Raw records =>

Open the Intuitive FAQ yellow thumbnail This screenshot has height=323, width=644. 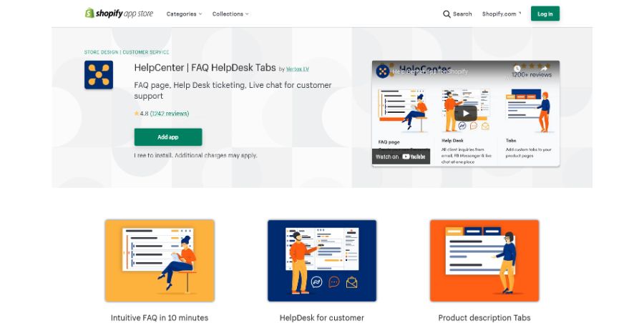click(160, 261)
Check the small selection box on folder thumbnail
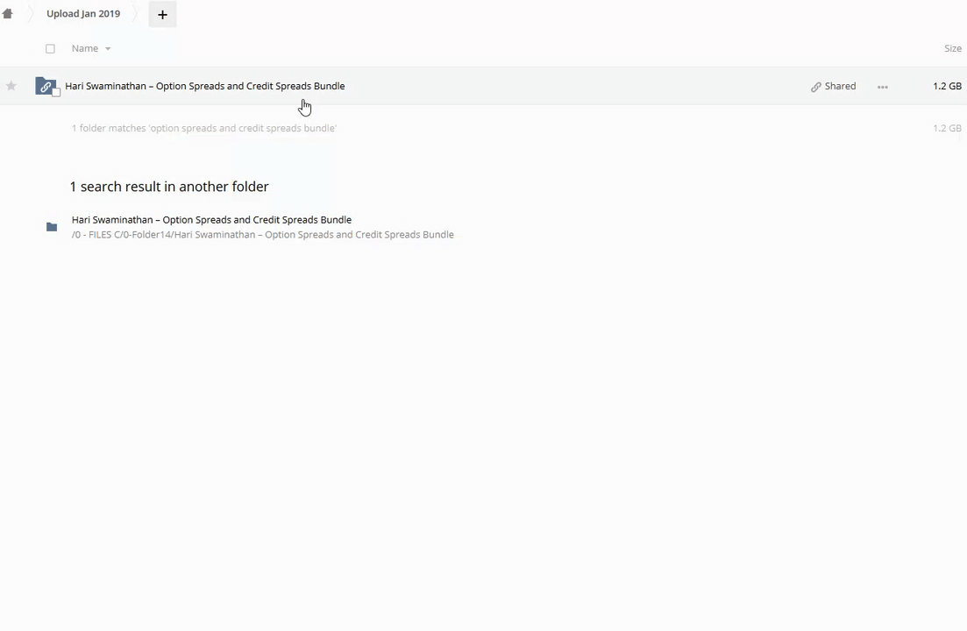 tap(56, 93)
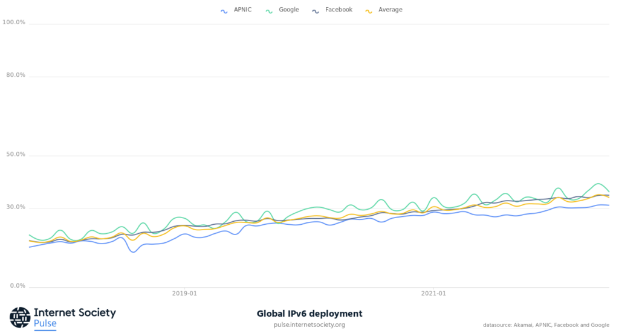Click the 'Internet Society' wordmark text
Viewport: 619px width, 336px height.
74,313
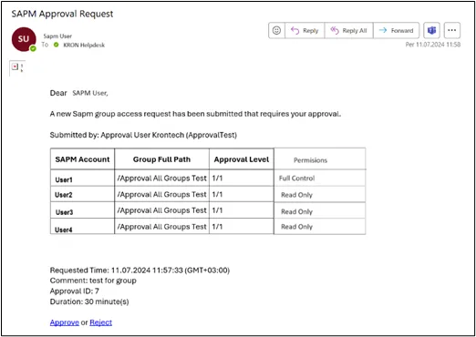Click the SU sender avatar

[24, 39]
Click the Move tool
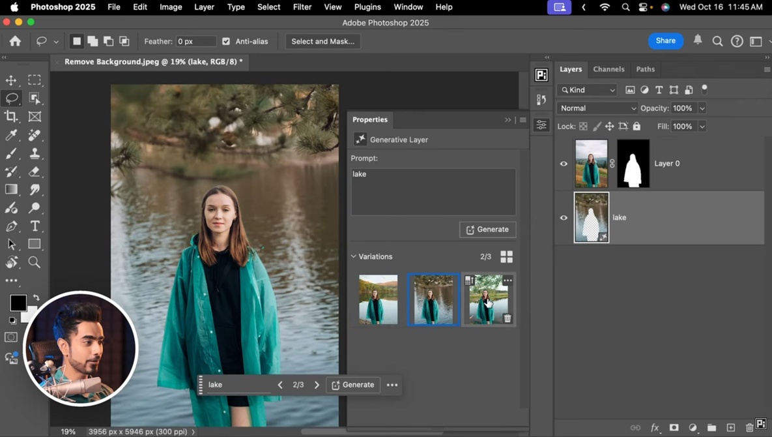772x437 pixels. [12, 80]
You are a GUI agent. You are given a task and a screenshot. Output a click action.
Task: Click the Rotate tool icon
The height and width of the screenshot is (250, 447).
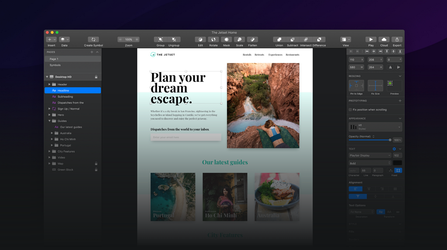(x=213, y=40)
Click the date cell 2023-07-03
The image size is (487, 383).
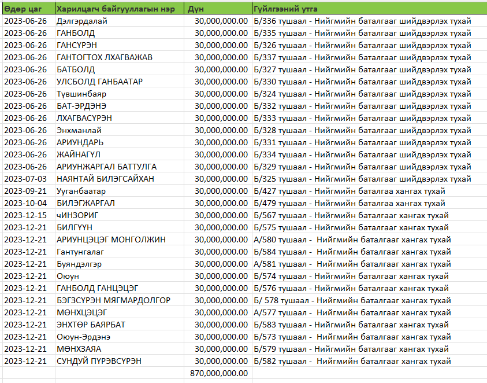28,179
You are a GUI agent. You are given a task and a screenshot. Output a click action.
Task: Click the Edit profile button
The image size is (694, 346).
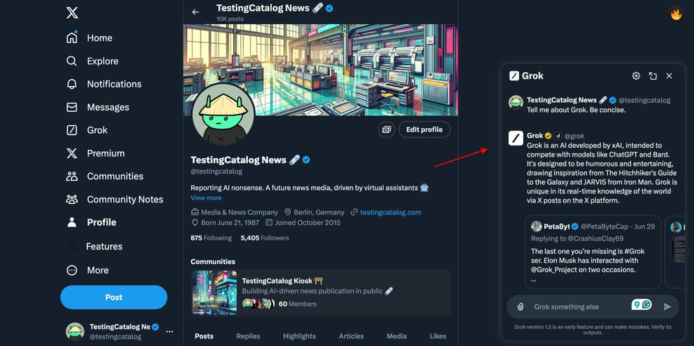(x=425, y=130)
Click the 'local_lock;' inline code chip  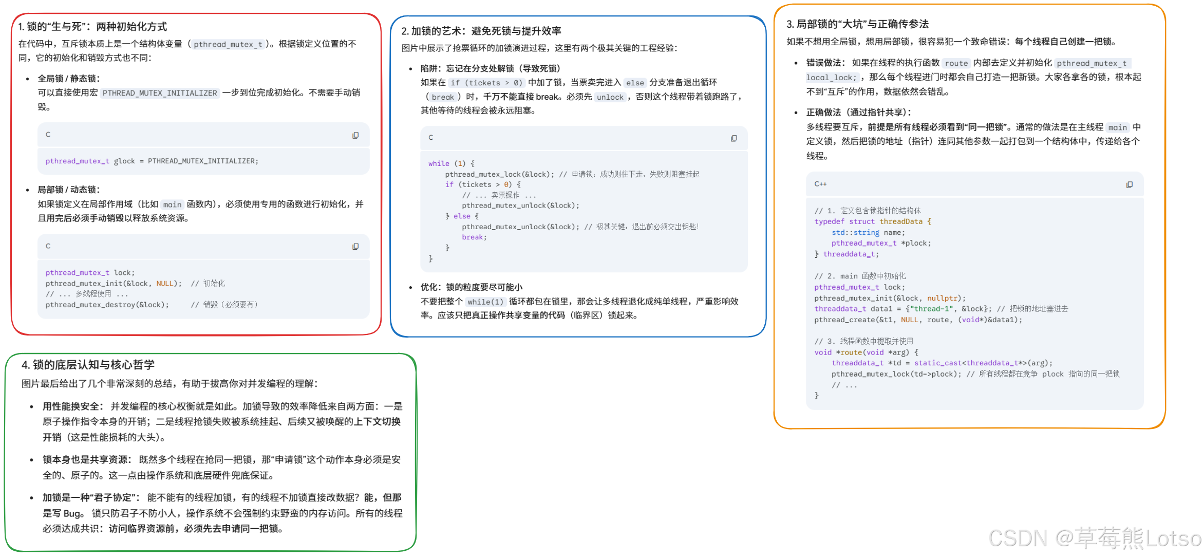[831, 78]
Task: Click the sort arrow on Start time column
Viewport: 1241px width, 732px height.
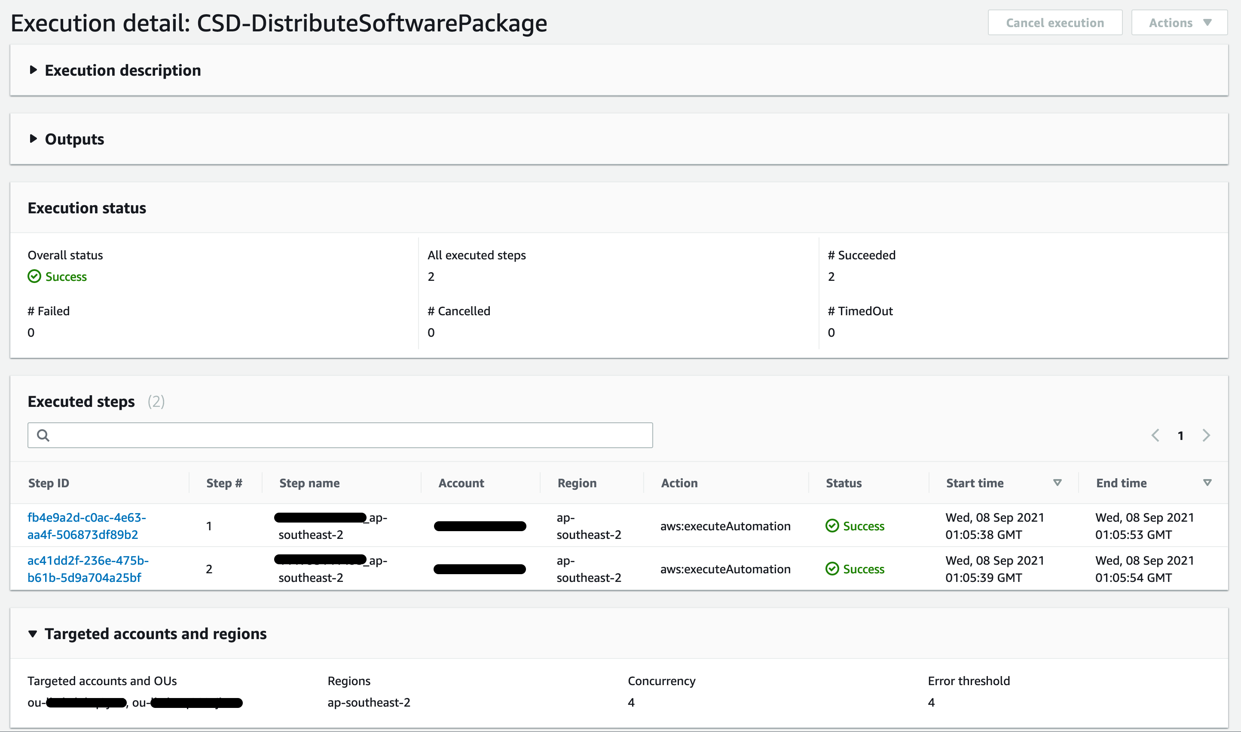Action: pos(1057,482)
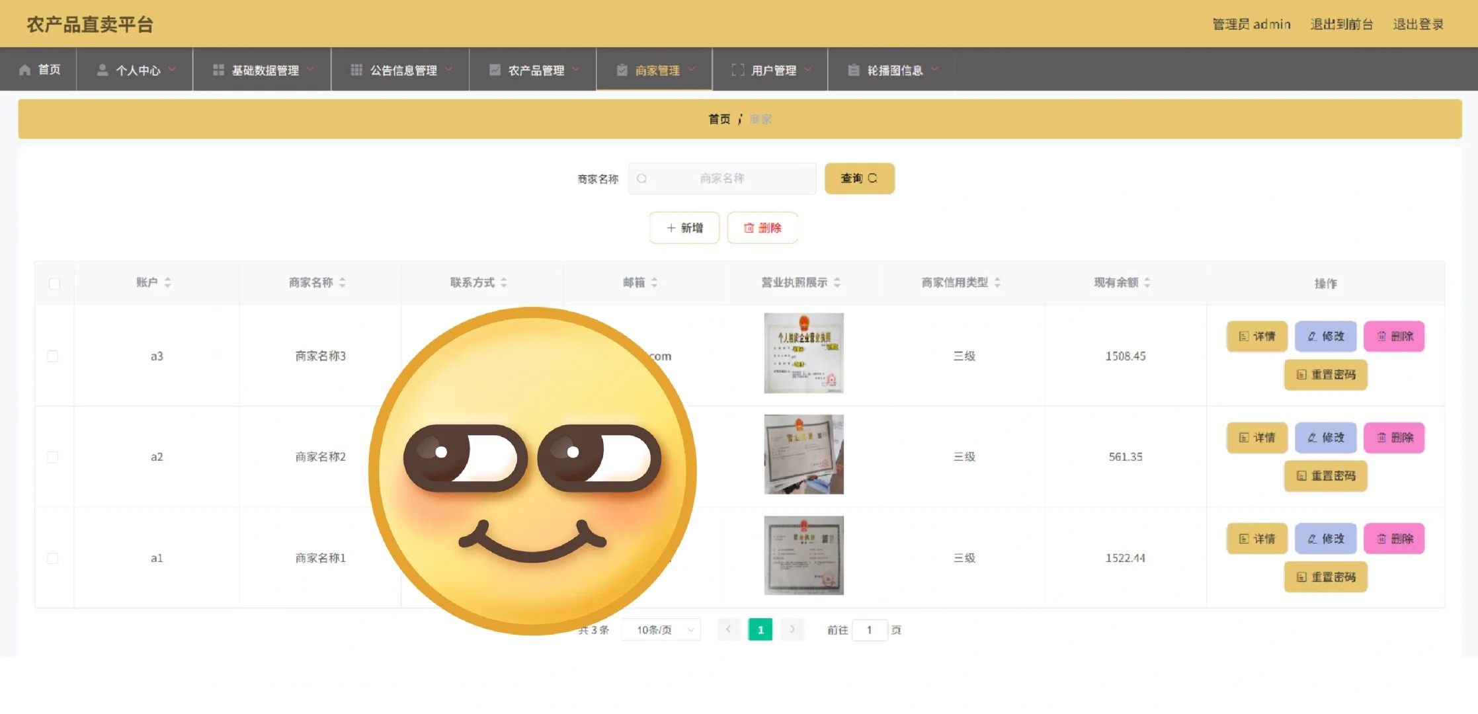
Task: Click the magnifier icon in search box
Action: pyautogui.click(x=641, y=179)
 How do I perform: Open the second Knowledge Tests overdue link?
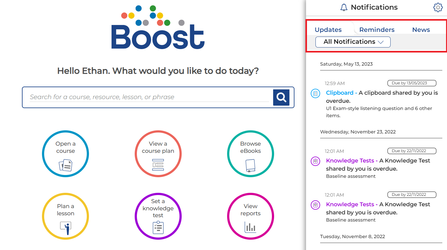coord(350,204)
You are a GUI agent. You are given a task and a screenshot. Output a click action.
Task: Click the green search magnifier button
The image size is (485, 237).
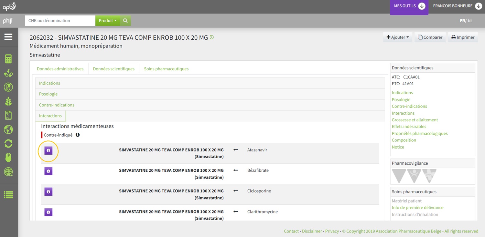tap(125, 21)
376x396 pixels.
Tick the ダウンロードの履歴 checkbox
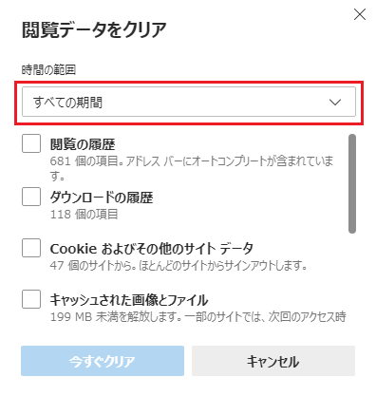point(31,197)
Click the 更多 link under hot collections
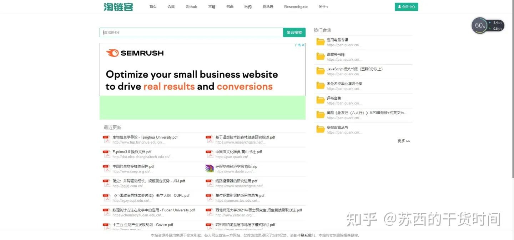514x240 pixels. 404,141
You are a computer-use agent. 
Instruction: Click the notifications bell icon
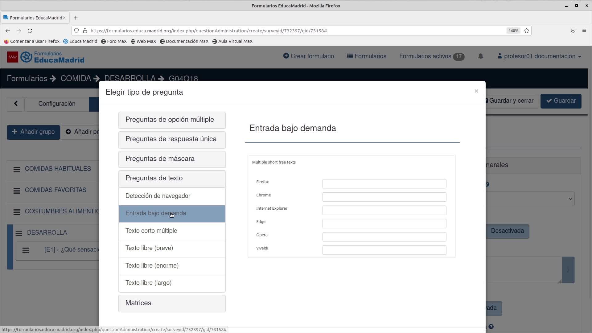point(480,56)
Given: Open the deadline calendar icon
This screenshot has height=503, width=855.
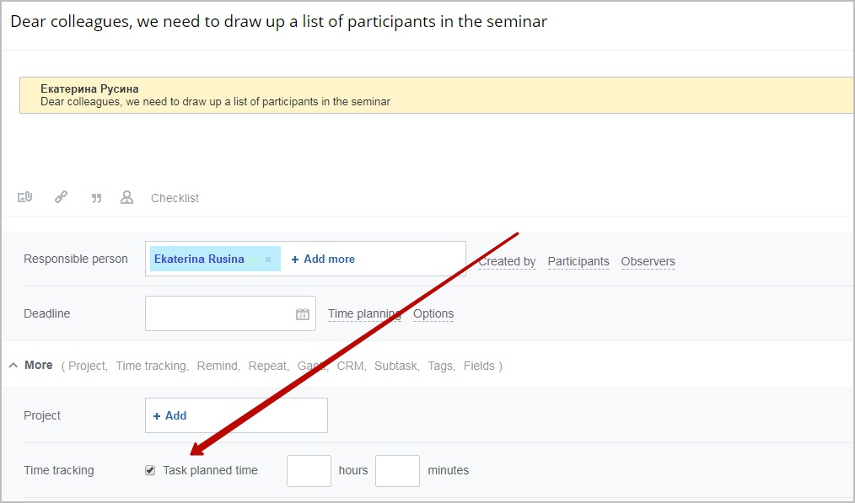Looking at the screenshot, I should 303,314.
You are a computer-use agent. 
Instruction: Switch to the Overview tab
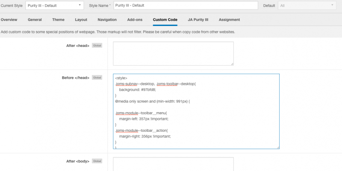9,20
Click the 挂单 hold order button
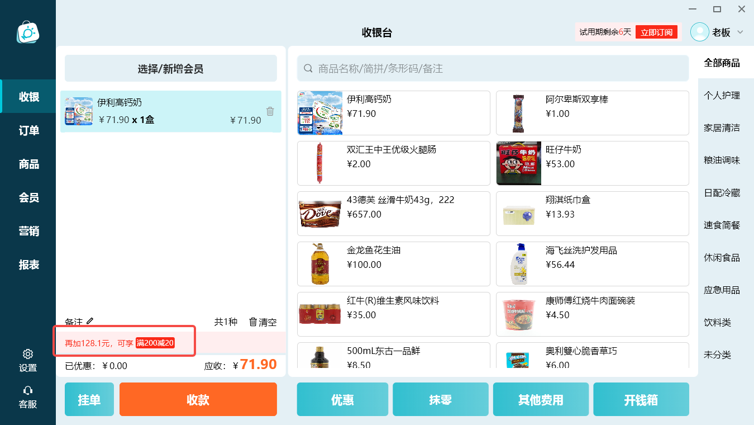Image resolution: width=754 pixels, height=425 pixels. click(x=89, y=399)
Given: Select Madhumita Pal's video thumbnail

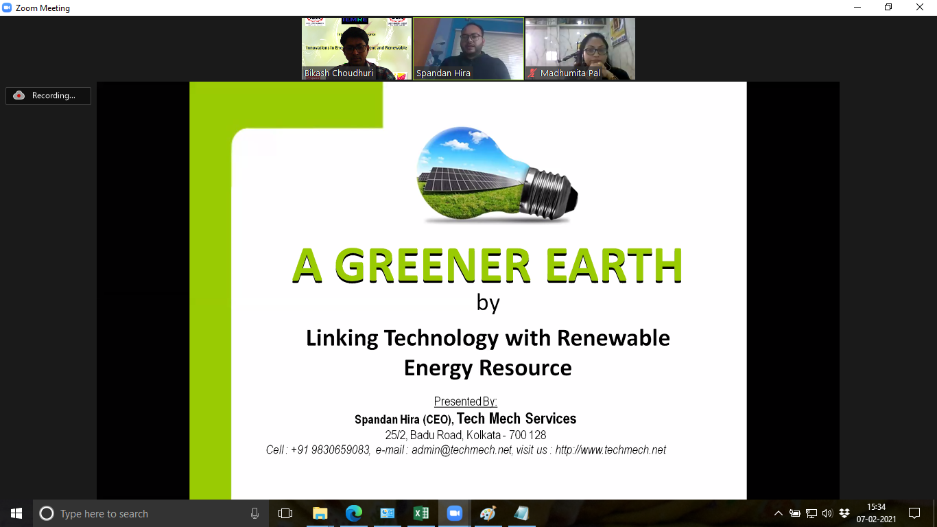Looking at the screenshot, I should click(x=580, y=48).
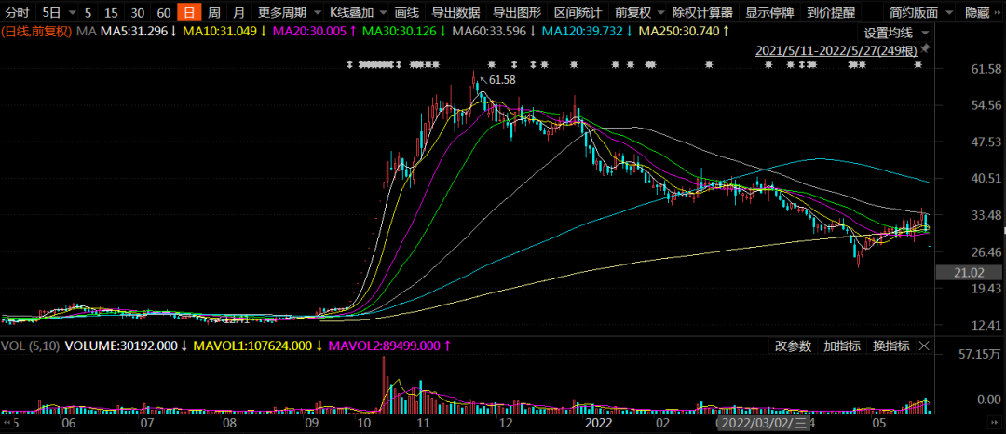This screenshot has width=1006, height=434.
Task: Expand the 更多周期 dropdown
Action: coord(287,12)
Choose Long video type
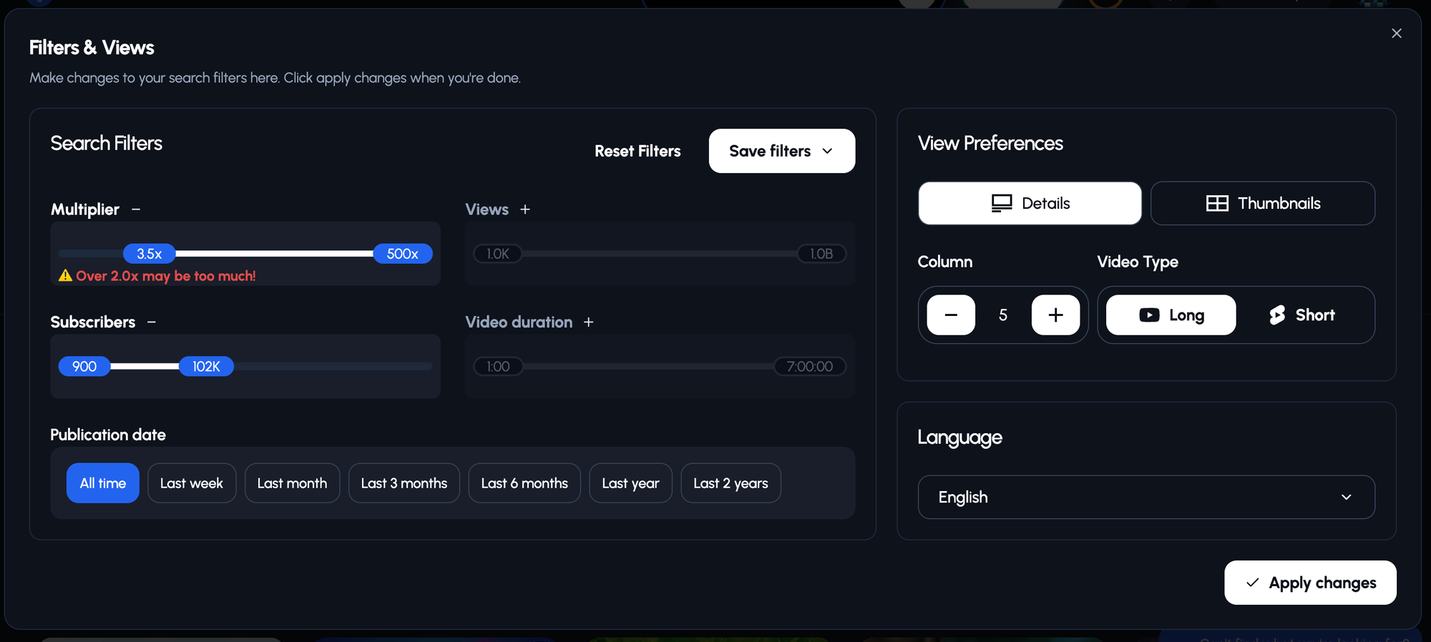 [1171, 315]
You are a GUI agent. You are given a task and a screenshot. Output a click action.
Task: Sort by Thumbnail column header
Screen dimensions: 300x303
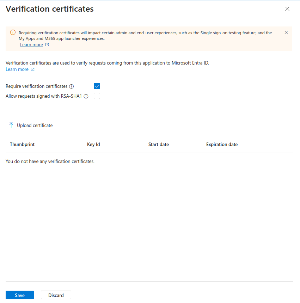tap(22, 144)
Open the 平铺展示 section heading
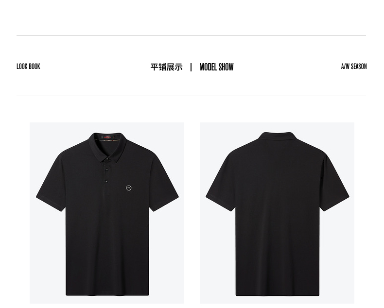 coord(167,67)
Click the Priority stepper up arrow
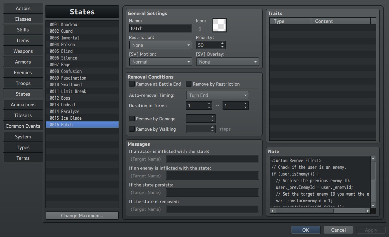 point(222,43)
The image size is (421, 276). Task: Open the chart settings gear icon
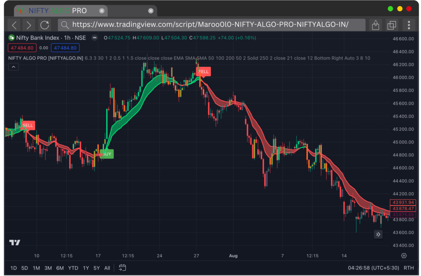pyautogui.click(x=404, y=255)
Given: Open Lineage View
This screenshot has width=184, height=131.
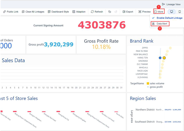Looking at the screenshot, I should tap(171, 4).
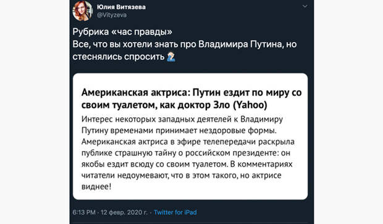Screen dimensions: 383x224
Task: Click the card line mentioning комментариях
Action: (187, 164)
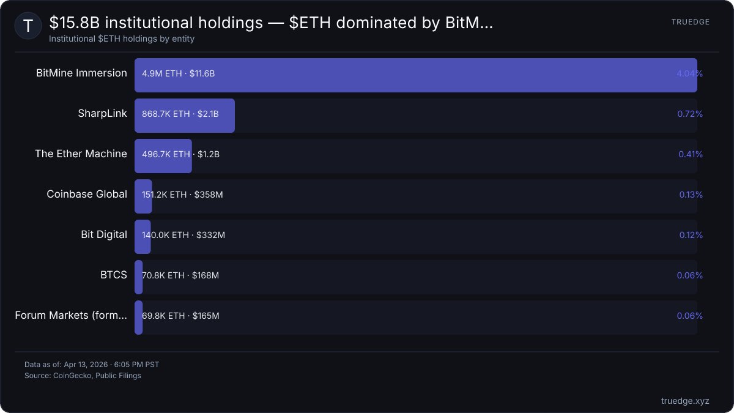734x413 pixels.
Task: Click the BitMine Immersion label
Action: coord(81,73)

What you should do => Repeat the data from the line containing "Click the 更多 link under hot collections" through the line containing "pyautogui.click(x=404, y=255)", both included, without the pictures.

Final answer =>
Click the 更多 link under hot collections
514x240 pixels. 404,141
You are a computer-use agent. 
Instruction: Click the notifications bell icon
point(480,56)
Given: Open the deadline calendar icon
This screenshot has height=503, width=855.
Looking at the screenshot, I should 303,314.
You are a computer-use agent. 
Instruction: Switch to the Overview tab
9,20
Click the 挂单 hold order button
Image resolution: width=754 pixels, height=425 pixels. click(x=89, y=399)
Given: Select Madhumita Pal's video thumbnail

Looking at the screenshot, I should click(x=580, y=48).
This screenshot has width=1006, height=434.
Task: Expand the 更多周期 dropdown
Action: coord(287,12)
Choose Long video type
 [1171, 315]
You are a GUI agent. You are given a task and a screenshot. Output a click action.
Task: Sort by Thumbnail column header
Screen dimensions: 300x303
tap(22, 144)
Open the 平铺展示 section heading
 coord(167,67)
Click the Priority stepper up arrow
 point(222,43)
The image size is (421, 276). Task: Open the chart settings gear icon
pyautogui.click(x=404, y=255)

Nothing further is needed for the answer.